EXTRACT PROVIDED
= Beginning of Section =

The Evolutionary Landscape of Alternative Splicing in Vertebrate Species

Nuno L. Barbosa‐Morais(University of Lisbon), Manuel Irimia(University of Toronto), Qun Pan(University of Toronto), Hui Xiong(University of Toronto), Serge Gueroussov(University of Toronto), Leo J. Lee(University of Toronto), Valentina Slobodeniuc(University of Toronto), Claudia Kutter(University of Cambridge), Stephen Watt(University of Cambridge), Recep Çolak(University of Toronto), Tae‐Hyung Kim(University of Toronto), Christine M. Misquitta-Ali(University of Toronto), Michael D. Wilson(University of Toronto), Philip M. Kim(University of Toronto), Duncan T. Odom(University of Cambridge), Brendan J. Frey(University of Toronto), Benjamin J. Blencowe(University of Toronto)

= End of Section =

EXTRACTED INFORMATION

= Beginning of Section =

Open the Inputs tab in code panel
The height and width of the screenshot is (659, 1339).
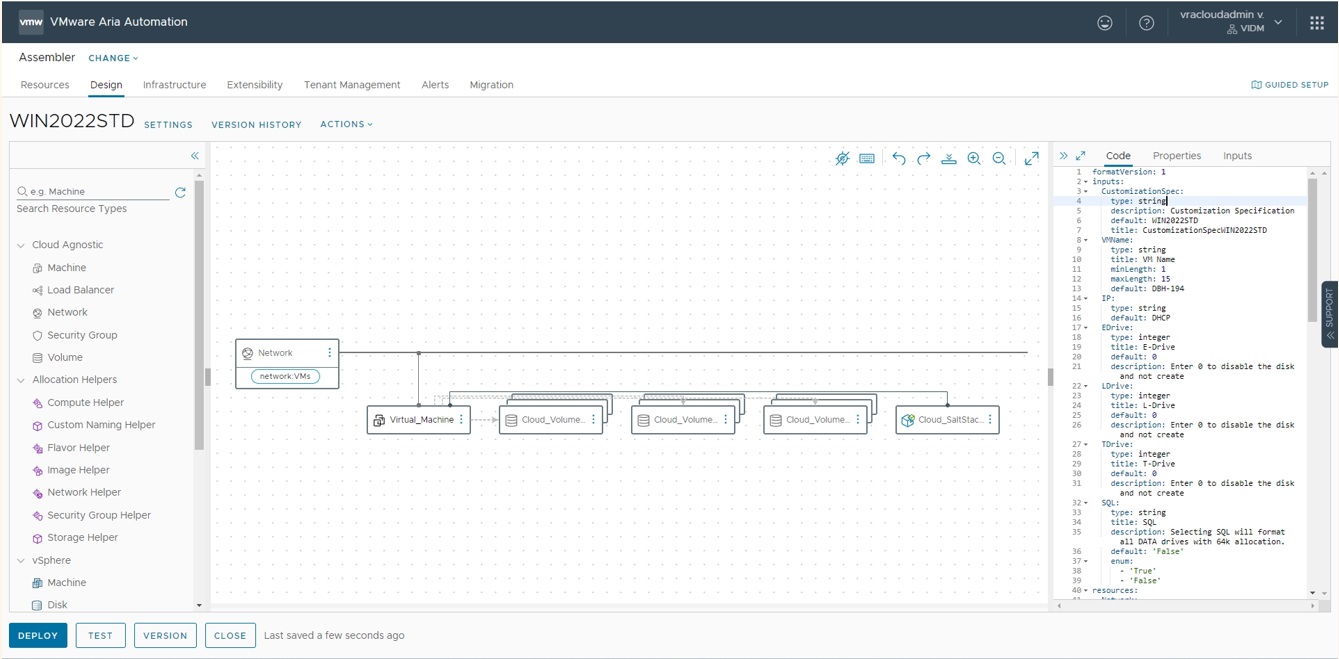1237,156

= End of Section =
= Beginning of Section =

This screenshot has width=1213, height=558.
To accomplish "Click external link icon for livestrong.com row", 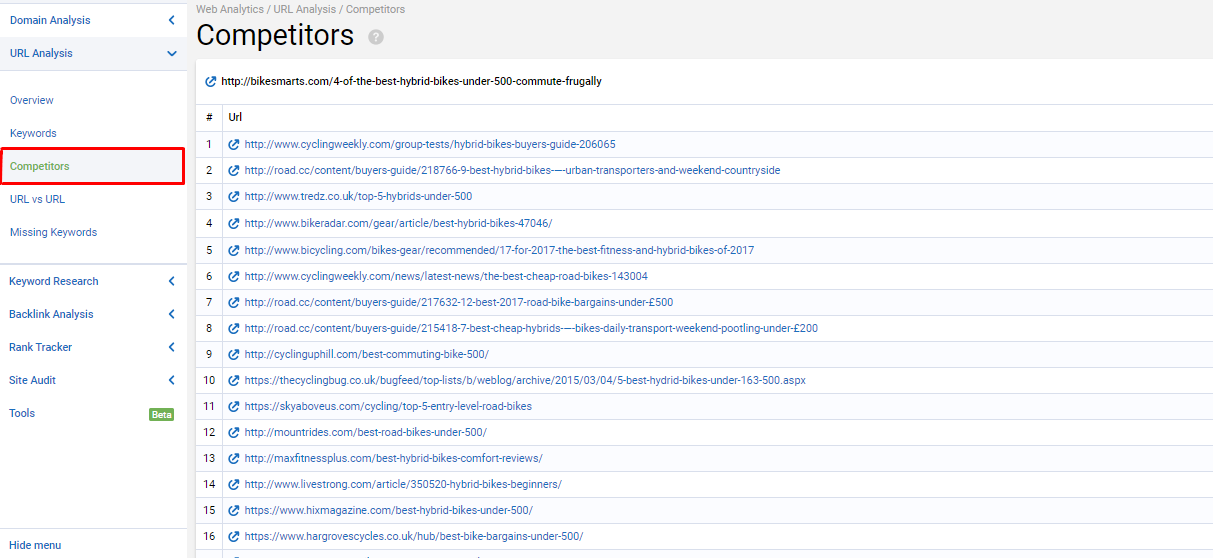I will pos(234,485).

= End of Section =

TASK 1
Reproduce the alternative splicing header verbatim, from "The Evolutionary Landscape" to "Blencowe(University of Toronto)".
TASK 2
Extend the text on alternative splicing in vertebrate species, beginning immediately after its final line.

ANSWER SECTION 1
The Evolutionary Landscape of Alternative Splicing in Vertebrate Species

Nuno L. Barbosa‐Morais(University of Lisbon), Manuel Irimia(University of Toronto), Qun Pan(University of Toronto), Hui Xiong(University of Toronto), Serge Gueroussov(University of Toronto), Leo J. Lee(University of Toronto), Valentina Slobodeniuc(University of Toronto), Claudia Kutter(University of Cambridge), Stephen Watt(University of Cambridge), Recep Çolak(University of Toronto), Tae‐Hyung Kim(University of Toronto), Christine M. Misquitta-Ali(University of Toronto), Michael D. Wilson(University of Toronto), Philip M. Kim(University of Toronto), Duncan T. Odom(University of Cambridge), Brendan J. Frey(University of Toronto), Benjamin J. Blencowe(University of Toronto)

ANSWER SECTION 2
Science
December 20, 2012
Cited by 1,137

Abstract

How species with similar repertoires of protein-coding genes differ so markedly at the phenotypic level is poorly understood. By comparing organ transcriptomes from vertebrate species spanning ~350 million years of evolution, we observed significant differences in alternative splicing complexity between vertebrate lineages, with the highest complexity in primates. Within 6 million years, the splicing profiles of physiologically equivalent organs diverged such that they are more strongly related to the identity of a species than they are to organ type. Most vertebrate species-specific splicing patterns are cis-directed. However, a subset of pronounced splicing changes are predicted to remodel protein interactions involving trans-acting regulators. These events likely further contributed to the diversification of splicing and other transcriptomic changes that underlie phenotypic differences among vertebrate species.